Biggest quake in a century rocks South
MEXICO CITY: A major earthquake off Mexico’s southern coast killed at least 15 people, with the president saying yesterday it was the biggest in a century to hit the country. Houses toppled and the quake produced tsunami waves and sent people running into the streets in panic.
The US Geological Survey reported the earthquake’s magnitude as 8.1, but President Enrique Pena Nieto says it was 8.2, making it the largest in Mexico in 100 years. He also said it was bigger than the one in 1985, when thousands were killed in four Mexican states.
“It was a large-scale earthquake,” Mr Pena said. “It had a bigger magnitude than the one Mexicans knew in 1985.”
He said that 62 aftershocks followed the quake and it’s possible one as strong as 7.2 could hit in the next 24 hours. Mr Pena also said that serious damage had been caused and that 1 million customers initially had been without power following the quake, but that electricity had been restored to 800,000 of them.
The USGS said the quake struck at 11.49pm on Thursday, local time (11.49am yesterdaym Thai time, and its epicenter was 165km west of Tapachula in Chiapas, not far from Guatemala. It had a depth of 69.7km.

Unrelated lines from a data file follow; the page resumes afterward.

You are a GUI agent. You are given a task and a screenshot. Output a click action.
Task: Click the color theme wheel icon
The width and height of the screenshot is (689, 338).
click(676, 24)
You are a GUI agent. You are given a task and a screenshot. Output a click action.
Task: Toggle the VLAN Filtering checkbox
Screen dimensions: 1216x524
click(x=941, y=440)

The quake was so strong that it caused buildings to sway violently in Mexico’s capital more than 1,000km away. Residents fled buildings, many in their pajamas, and gathered in frightened groups in the street.

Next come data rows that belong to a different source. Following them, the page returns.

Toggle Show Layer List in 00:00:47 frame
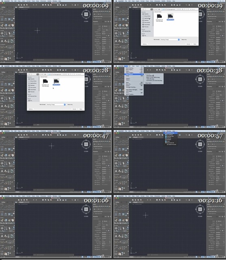 pos(98,149)
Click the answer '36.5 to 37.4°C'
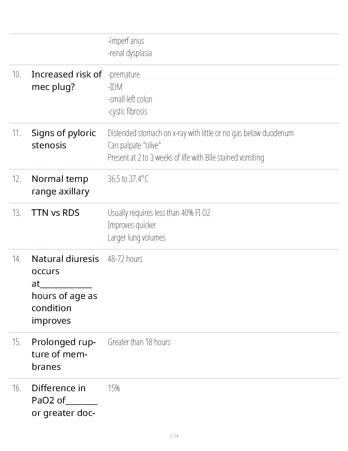Screen dimensions: 348x451 128,179
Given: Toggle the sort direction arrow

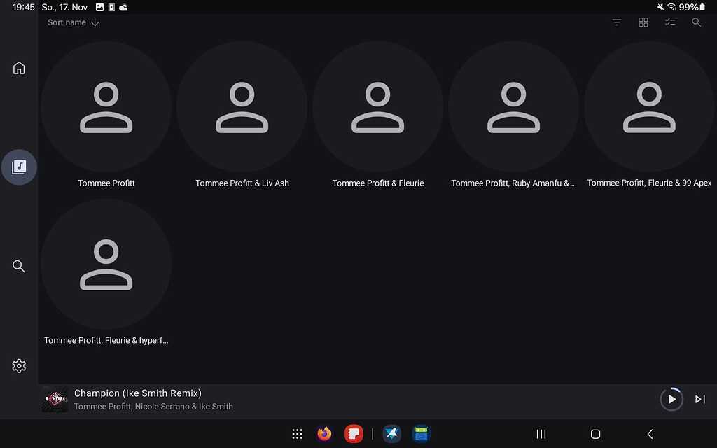Looking at the screenshot, I should point(95,22).
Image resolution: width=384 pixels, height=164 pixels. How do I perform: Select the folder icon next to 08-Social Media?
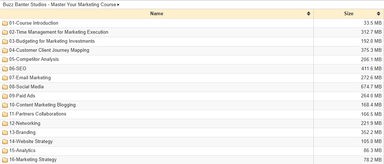pyautogui.click(x=5, y=87)
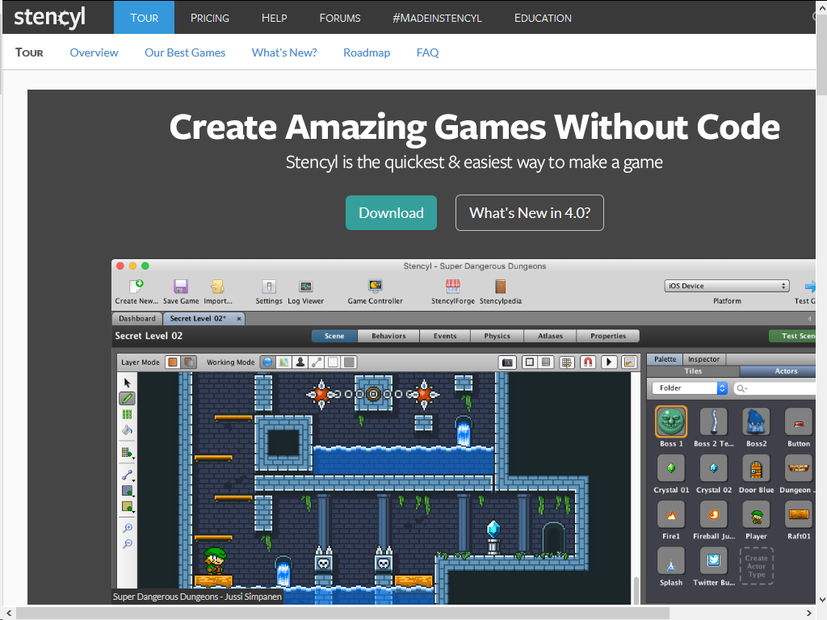Toggle the grid display button

547,362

“The house moved like chewing gum and the light and internet went out momentarily,” said Rodrigo Soberanes, who lives near San Cristobal de las Casas in Chiapas, a poor, largely indigenous state popular with tourists.

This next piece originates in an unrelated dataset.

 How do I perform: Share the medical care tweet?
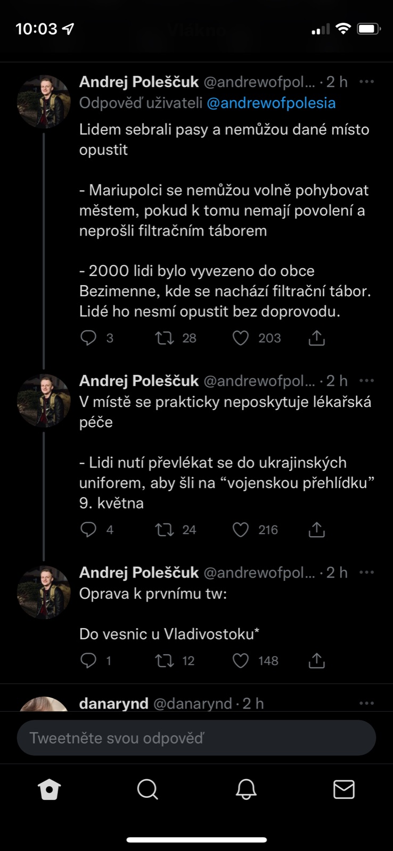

Chiapas Govenor Manuel Velasco said that three people were killed in San Cristobal, including two women who died when a house and a wall collapsed. He called on people living near the coast to leave their houses as a protective measure.
“There is damage to hospitals that have lost energy,” he said. “Homes, schools and hospitals have been damaged.”
Tabasco Governor Arturo Nunez said two children had died in his state. One of them was killed when a wall collapsed, and the other was a baby who died in a children’s hospital that lost electricity, cutting off the infant’s ventilator.
The Pacific Tsunami Warning Center says waves of one meter above the tide level were measured off Salina Cruz, Mexico. Smaller tsunami waves were observed on the coast or measured by ocean gauges in several other places. The centre’s forecast said Ecuador, El Salvador and Guatemala could see waves of a meter or less. No threat was posed to Hawaii and the western and South Pacific.
Civil Defense in Chiapas said on its Twitter account that its personnel were in the streets aiding people and warned residents to prepare for aftershocks.
In neighbouring Guatemala, President Jimmy Morales spoke on national television to call for calm while emergency crews checked for damage.
“We have reports of some damage and the death of one person, even though we still don’t have details,” Mr Morales said. He said the unconfirmed death occurred in San Marcos state near the border with Mexico.
Lucy Jones, a seismologist in California who works with the US Geological Survey, said such a strong quake was to be expected.
“Off the west coast of Mexico is what’s called the subduction zone, the Pacific Plate is moving under the Mexican Peninsula,” she said.
“It’s a very flat fault, so it’s a place that has big earthquakes relatively often because of that.”
A building in Oaxaca is left damaged after the strongest earthquake in a century hit Mexico late on Thursday night.